Katanya, tatanan baru itu dilaksanakan dengan berbagai pertimbangan. Terutama untuk menjamin keberlangsungan kegiatan masyarakat di berbagai bidang, seperti ekonomi, pendidikan, sosial, budaya, keagamaan, transportasi maupun pelayanan publik.

”Jadi, dalam penerapan new normal ini masih diwajibkan mematuhi protokol kesehatan untuk pencegahan covid. Sebab new normal bukan berarti bebas dari ancaman covid-19,” ujarnya.

Oleh karena itu, lanjutnya, Pemkab Padangpariaman sudah menerbitkan Peraturan Bupati tentang Pedoman Tatanan Normal Baru Produktif dan Aman Covid-19. Perbup itu mengatur pembukaan secara terbatas berbagai sektor kegiatan masyarakat, dengan tetap memperhatikan standar kesehatan pencegahan penyebaran covid-19.

”Artinya, mencuci tangan dengan sabun, menggunakan masker, mengkonsumsi makanan bergizi, dan menjaga jarak aman masih harus dilakukan hingga kondisi dinyatakan membaik,” ungkap bupati penggagas program Padangpariaman Sehat yang menjadi rujukan program PIS-PK Kemenkes tersebut.

Perlu Pengawasan Maksimal

Untuk tahap awal, direncanakan penerapan new normal bakal berlangsung hingga 28 Juni 2020. Dalam pelaksanaan, Polri, TNI, dan Satpol PP bakal melakukan pengawasan. ”Pengawalan ini perlu agar masyarakat mematuhi berbagai protokol kesehatan sehingga korban tidak terus meningkat. Sebab, sampai saat ini kita dengar belum terjadi penurunan kasus. Yang ada malahan pelonjakan. Sumatera Barat sudah melebihi 700 kasus,” katanya.

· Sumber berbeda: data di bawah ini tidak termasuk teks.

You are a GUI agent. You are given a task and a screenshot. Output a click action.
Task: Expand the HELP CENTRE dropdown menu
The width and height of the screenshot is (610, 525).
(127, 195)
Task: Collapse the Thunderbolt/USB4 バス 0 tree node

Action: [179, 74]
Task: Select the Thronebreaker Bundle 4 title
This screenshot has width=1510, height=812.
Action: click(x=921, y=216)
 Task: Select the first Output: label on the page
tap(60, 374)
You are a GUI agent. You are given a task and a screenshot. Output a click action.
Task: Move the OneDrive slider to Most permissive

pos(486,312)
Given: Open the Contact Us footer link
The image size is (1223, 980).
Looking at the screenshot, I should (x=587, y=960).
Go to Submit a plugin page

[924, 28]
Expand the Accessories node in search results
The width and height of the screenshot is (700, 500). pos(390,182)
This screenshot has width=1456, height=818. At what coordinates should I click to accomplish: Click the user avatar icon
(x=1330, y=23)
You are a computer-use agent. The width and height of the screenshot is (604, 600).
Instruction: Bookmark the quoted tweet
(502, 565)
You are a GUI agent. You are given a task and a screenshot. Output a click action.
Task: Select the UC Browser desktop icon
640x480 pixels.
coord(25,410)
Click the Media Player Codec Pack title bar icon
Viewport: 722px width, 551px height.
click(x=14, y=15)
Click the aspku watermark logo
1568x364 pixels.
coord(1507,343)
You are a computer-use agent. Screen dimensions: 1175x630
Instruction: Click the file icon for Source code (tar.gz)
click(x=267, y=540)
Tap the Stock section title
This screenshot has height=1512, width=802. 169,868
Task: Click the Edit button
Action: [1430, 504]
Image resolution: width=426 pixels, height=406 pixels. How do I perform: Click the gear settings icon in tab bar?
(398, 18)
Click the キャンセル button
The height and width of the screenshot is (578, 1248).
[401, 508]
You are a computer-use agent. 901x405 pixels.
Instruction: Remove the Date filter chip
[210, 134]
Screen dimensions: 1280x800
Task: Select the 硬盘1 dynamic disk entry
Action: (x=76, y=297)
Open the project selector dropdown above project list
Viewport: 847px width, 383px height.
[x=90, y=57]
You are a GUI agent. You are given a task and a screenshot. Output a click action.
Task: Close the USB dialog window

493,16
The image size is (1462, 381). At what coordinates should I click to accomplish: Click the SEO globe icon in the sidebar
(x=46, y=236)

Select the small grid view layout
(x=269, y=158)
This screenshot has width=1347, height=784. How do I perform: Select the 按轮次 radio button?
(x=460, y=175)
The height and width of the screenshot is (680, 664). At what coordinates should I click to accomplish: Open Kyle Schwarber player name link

Sedangkan kasus di Padangpariaman, tambahnya, per Rabu (24/6), ODP mencapai 121 orang. PDP 51 orang, dan terkonfirmasi positif 19 orang. ”Alhamdulillah, angka kesembuhan kita mencapai 70 persen dengan 13 orang sembuh, 1 meninggal dunia, 3 diisolasi pemkab, dan 2 orang masih diisolasi di rumah,” ungkapnya.

Ali Mukhni juga menuturkan terkait itu, tugas semua unsur Pemerintah Daerah, masyarakata TNI Polri dan memastikan agar pelaksanaan protokol kesehatan dan tetap menjauhi kerumunan tetap dilaksanakan, disamping keharusan mempertegas sanksi bagi pelanggar. Penegakan aturan dan penerapan sanksi diharapkan mampu mencegah pelonjakan kasus covid.

”Mari kita bersama melaksanakan berbagai usaha untuk menekan dan mencegah penyebarluasan pandemi,” pungkasnya.

Apel Gabungan tersebut dihadiri Kapolres Padangpariaman Dian Nugaraha, Ketua DPRD Padangpariaman Arwinsyah, dan Sekkab Padangpariaman Jomlnpriadi.